Activity
Both the line containing "STM32L4 Series - Ultra-low-power" and the line containing "Shop (10, 2549)" belong to the span. Output exactly that span from the listing below, and nothing outside it.

=== Dataset records ===

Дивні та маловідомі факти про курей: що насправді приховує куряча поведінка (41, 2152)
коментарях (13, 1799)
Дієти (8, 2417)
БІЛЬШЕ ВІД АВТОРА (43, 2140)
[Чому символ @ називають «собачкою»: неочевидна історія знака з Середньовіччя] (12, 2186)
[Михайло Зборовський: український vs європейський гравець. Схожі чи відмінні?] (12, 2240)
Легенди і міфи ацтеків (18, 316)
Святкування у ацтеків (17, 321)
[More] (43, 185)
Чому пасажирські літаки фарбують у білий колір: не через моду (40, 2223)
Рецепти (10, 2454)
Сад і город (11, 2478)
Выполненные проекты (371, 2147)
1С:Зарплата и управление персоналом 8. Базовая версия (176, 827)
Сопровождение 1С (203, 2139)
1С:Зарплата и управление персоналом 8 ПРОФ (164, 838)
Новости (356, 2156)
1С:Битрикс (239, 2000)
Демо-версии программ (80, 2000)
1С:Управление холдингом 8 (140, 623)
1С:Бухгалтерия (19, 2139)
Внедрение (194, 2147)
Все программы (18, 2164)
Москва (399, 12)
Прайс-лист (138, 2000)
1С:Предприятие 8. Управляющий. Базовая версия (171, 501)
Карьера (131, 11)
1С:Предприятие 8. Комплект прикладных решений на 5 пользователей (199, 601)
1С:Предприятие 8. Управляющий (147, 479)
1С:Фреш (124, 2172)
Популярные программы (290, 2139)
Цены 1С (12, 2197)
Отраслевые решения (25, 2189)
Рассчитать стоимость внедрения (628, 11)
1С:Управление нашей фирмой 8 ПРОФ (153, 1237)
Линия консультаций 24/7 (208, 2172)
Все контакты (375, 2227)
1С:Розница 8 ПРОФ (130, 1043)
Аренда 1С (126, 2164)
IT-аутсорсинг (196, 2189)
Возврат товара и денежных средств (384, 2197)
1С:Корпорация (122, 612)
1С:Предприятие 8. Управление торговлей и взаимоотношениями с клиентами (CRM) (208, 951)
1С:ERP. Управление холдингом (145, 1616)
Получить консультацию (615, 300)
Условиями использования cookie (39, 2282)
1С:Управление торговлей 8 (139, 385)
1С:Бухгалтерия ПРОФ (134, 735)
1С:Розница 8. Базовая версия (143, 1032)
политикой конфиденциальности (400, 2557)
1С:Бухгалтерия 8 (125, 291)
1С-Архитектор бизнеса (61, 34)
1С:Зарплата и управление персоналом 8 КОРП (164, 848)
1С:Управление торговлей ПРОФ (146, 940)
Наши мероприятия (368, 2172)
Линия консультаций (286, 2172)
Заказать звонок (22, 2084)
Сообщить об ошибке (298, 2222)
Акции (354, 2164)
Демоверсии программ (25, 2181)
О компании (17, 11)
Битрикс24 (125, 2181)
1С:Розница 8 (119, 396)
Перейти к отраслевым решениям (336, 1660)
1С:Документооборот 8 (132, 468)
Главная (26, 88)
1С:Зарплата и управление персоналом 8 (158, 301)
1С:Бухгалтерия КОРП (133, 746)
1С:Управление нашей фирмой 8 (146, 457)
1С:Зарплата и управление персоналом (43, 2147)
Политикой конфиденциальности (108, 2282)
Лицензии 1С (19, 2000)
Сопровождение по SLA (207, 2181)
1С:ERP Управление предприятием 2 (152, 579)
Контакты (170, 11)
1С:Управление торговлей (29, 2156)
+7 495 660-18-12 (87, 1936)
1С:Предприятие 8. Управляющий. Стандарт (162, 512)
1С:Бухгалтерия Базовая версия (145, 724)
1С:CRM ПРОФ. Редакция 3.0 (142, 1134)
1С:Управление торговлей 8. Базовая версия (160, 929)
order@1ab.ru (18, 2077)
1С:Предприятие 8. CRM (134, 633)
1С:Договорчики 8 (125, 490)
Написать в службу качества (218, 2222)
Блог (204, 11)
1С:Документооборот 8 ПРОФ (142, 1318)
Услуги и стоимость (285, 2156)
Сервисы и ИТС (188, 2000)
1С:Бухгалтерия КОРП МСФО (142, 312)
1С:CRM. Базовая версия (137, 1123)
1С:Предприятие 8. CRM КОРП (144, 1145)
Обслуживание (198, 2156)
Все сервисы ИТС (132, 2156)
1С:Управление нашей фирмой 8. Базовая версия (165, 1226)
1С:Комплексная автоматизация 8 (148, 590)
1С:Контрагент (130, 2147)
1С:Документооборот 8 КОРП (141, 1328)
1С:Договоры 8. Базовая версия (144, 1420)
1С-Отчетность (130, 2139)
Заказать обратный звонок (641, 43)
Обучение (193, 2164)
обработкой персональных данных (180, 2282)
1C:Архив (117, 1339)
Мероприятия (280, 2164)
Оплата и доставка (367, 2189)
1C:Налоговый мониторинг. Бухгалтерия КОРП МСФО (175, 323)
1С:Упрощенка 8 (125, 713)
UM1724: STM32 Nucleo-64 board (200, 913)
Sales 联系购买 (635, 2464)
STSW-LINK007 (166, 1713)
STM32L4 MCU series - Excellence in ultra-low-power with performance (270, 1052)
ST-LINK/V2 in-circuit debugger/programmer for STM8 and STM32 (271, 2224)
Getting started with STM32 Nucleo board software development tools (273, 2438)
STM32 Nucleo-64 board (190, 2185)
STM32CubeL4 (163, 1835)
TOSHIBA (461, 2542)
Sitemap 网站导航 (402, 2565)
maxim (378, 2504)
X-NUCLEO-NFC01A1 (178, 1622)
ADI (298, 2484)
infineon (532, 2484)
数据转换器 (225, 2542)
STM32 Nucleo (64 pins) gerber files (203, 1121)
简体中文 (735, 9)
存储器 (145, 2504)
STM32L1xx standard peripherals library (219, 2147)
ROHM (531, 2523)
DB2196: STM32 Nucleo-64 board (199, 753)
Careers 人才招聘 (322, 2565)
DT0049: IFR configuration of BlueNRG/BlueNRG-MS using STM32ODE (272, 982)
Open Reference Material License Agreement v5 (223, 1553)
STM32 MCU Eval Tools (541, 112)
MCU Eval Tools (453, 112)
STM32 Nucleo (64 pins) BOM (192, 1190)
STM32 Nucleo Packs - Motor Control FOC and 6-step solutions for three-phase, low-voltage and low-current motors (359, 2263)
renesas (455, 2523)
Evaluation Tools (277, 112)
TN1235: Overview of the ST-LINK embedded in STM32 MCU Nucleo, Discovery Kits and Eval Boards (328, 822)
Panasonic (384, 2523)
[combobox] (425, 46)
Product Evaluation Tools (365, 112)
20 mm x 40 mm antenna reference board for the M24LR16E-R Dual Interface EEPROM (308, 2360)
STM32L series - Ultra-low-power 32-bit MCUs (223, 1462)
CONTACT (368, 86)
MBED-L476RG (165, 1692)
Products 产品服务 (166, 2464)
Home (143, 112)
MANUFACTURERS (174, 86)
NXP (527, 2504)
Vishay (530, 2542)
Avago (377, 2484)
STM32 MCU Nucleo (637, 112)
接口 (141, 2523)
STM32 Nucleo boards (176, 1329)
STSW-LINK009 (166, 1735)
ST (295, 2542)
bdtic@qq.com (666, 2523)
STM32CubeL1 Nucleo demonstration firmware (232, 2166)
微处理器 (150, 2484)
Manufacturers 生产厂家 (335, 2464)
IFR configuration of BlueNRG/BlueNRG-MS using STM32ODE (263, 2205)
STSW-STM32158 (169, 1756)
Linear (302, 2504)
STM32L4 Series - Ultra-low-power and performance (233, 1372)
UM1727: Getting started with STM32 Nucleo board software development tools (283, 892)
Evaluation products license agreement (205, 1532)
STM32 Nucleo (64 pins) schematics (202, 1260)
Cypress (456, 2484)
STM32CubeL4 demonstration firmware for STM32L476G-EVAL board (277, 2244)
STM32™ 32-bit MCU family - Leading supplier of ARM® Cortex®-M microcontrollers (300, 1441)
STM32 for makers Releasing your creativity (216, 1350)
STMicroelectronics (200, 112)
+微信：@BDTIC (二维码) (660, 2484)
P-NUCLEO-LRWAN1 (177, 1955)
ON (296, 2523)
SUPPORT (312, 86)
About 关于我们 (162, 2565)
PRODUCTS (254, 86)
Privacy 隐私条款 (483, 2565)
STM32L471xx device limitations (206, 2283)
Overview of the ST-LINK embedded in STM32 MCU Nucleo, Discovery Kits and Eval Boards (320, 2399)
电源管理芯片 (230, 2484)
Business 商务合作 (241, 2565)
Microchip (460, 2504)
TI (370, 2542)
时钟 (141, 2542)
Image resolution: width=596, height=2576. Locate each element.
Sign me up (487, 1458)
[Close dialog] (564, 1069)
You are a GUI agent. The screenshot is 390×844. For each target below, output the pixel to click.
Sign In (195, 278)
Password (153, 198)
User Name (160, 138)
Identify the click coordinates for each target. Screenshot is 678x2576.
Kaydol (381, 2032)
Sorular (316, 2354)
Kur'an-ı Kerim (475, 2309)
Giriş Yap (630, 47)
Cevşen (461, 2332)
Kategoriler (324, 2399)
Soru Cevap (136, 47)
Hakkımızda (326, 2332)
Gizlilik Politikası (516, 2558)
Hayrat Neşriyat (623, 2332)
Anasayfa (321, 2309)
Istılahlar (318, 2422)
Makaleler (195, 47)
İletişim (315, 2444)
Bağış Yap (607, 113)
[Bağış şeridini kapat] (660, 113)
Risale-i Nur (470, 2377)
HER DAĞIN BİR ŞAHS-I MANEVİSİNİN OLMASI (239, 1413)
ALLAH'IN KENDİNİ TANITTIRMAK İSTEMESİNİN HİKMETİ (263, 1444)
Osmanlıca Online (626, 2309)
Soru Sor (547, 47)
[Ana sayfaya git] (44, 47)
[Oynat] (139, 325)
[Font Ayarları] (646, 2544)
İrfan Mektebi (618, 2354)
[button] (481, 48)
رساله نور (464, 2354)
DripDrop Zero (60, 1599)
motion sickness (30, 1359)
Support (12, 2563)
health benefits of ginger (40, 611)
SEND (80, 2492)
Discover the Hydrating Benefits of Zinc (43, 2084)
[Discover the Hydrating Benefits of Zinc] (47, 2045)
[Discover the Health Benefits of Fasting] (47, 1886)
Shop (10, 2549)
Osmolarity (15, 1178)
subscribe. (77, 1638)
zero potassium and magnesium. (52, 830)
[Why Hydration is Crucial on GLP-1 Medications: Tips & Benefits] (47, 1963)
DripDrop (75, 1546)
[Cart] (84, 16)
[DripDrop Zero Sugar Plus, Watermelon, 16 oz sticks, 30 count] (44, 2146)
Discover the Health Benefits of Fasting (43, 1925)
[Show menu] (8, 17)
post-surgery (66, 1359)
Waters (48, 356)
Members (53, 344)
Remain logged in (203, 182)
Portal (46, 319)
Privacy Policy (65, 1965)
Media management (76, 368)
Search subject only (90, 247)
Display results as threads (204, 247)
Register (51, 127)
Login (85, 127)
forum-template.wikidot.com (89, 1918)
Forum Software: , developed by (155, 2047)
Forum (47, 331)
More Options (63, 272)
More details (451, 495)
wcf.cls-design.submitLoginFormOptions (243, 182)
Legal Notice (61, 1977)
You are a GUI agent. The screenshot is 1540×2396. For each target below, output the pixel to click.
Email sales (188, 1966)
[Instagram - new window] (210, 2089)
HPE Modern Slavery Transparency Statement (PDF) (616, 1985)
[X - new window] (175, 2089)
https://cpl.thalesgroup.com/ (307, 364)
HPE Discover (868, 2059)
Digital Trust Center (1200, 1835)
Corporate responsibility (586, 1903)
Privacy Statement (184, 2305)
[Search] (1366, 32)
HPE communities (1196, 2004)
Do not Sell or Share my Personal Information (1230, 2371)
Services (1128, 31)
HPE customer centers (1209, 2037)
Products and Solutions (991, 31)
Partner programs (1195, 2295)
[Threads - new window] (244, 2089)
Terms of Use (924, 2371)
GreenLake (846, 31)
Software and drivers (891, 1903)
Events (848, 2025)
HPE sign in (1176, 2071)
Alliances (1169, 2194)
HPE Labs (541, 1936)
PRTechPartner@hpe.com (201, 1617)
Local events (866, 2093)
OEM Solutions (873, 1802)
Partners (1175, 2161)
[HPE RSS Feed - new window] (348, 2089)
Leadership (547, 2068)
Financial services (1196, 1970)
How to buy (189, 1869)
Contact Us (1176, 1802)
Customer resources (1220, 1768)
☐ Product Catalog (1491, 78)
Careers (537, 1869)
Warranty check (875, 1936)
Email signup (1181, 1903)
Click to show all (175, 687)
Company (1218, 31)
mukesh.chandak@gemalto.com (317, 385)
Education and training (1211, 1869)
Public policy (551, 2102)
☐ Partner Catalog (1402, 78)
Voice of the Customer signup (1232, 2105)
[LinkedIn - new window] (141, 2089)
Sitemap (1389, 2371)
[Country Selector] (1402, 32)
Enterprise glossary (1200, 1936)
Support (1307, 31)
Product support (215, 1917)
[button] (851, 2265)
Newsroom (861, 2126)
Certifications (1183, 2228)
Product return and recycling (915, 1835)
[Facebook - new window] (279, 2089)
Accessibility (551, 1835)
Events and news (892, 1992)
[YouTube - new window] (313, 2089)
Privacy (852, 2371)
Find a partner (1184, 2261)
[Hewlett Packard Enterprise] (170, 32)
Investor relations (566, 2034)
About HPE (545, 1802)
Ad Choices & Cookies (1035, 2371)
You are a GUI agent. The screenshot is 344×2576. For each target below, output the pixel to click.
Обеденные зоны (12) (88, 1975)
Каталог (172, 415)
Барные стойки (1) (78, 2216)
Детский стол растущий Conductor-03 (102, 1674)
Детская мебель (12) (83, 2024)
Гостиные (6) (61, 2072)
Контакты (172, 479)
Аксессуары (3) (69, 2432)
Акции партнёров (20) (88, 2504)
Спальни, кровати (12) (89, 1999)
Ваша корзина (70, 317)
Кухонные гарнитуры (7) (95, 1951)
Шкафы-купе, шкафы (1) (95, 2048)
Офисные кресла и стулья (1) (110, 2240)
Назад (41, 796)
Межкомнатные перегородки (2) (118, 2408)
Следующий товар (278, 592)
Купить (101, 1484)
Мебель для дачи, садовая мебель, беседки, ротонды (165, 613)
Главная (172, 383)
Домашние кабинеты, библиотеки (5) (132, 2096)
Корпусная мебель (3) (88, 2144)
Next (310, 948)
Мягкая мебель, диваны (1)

===

Answer box
STM32L4 Series - Ultra-low-power and performance (233, 1372)
UM1727: Getting started with STM32 Nucleo board software development tools (283, 892)
Evaluation products license agreement (205, 1532)
STM32 Nucleo (64 pins) schematics (202, 1260)
Cypress (456, 2484)
STM32CubeL4 demonstration firmware for STM32L476G-EVAL board (277, 2244)
STM32™ 32-bit MCU family - Leading supplier of ARM® Cortex®-M microcontrollers (300, 1441)
STM32 for makers Releasing your creativity (216, 1350)
STMicroelectronics (200, 112)
+微信：@BDTIC (二维码) (660, 2484)
P-NUCLEO-LRWAN1 (177, 1955)
ON (296, 2523)
SUPPORT (312, 86)
About 关于我们 (162, 2565)
PRODUCTS (254, 86)
Privacy 隐私条款 (483, 2565)
STM32L471xx device limitations (206, 2283)
Overview of the ST-LINK embedded in STM32 MCU Nucleo, Discovery Kits and Eval Boards (320, 2399)
电源管理芯片 (230, 2484)
Business 商务合作 (241, 2565)
Microchip (460, 2504)
TI (370, 2542)
时钟 (141, 2542)
Image resolution: width=596, height=2576. Locate each element.
Sign me up (487, 1458)
[Close dialog] (564, 1069)
You are a GUI agent. The screenshot is 390×844. For each target below, output the pixel to click.
Sign In (195, 278)
Password (153, 198)
User Name (160, 138)
Identify the click coordinates for each target. Screenshot is 678x2576.
Kaydol (381, 2032)
Sorular (316, 2354)
Kur'an-ı Kerim (475, 2309)
Giriş Yap (630, 47)
Cevşen (461, 2332)
Kategoriler (324, 2399)
Soru Cevap (136, 47)
Hakkımızda (326, 2332)
Gizlilik Politikası (516, 2558)
Hayrat Neşriyat (623, 2332)
Anasayfa (321, 2309)
Istılahlar (318, 2422)
Makaleler (195, 47)
İletişim (315, 2444)
Bağış Yap (607, 113)
[Bağış şeridini kapat] (660, 113)
Risale-i Nur (470, 2377)
HER DAĞIN BİR ŞAHS-I MANEVİSİNİN OLMASI (239, 1413)
ALLAH'IN KENDİNİ TANITTIRMAK İSTEMESİNİN HİKMETİ (263, 1444)
Osmanlıca Online (626, 2309)
Soru Sor (547, 47)
[Ana sayfaya git] (44, 47)
[Oynat] (139, 325)
[Font Ayarları] (646, 2544)
İrfan Mektebi (618, 2354)
[button] (481, 48)
رساله نور (464, 2354)
DripDrop Zero (60, 1599)
motion sickness (30, 1359)
Support (12, 2563)
health benefits of ginger (40, 611)
SEND (80, 2492)
Discover the Hydrating Benefits of Zinc (43, 2084)
[Discover the Hydrating Benefits of Zinc] (47, 2045)
[Discover the Health Benefits of Fasting] (47, 1886)
Shop (10, 2549)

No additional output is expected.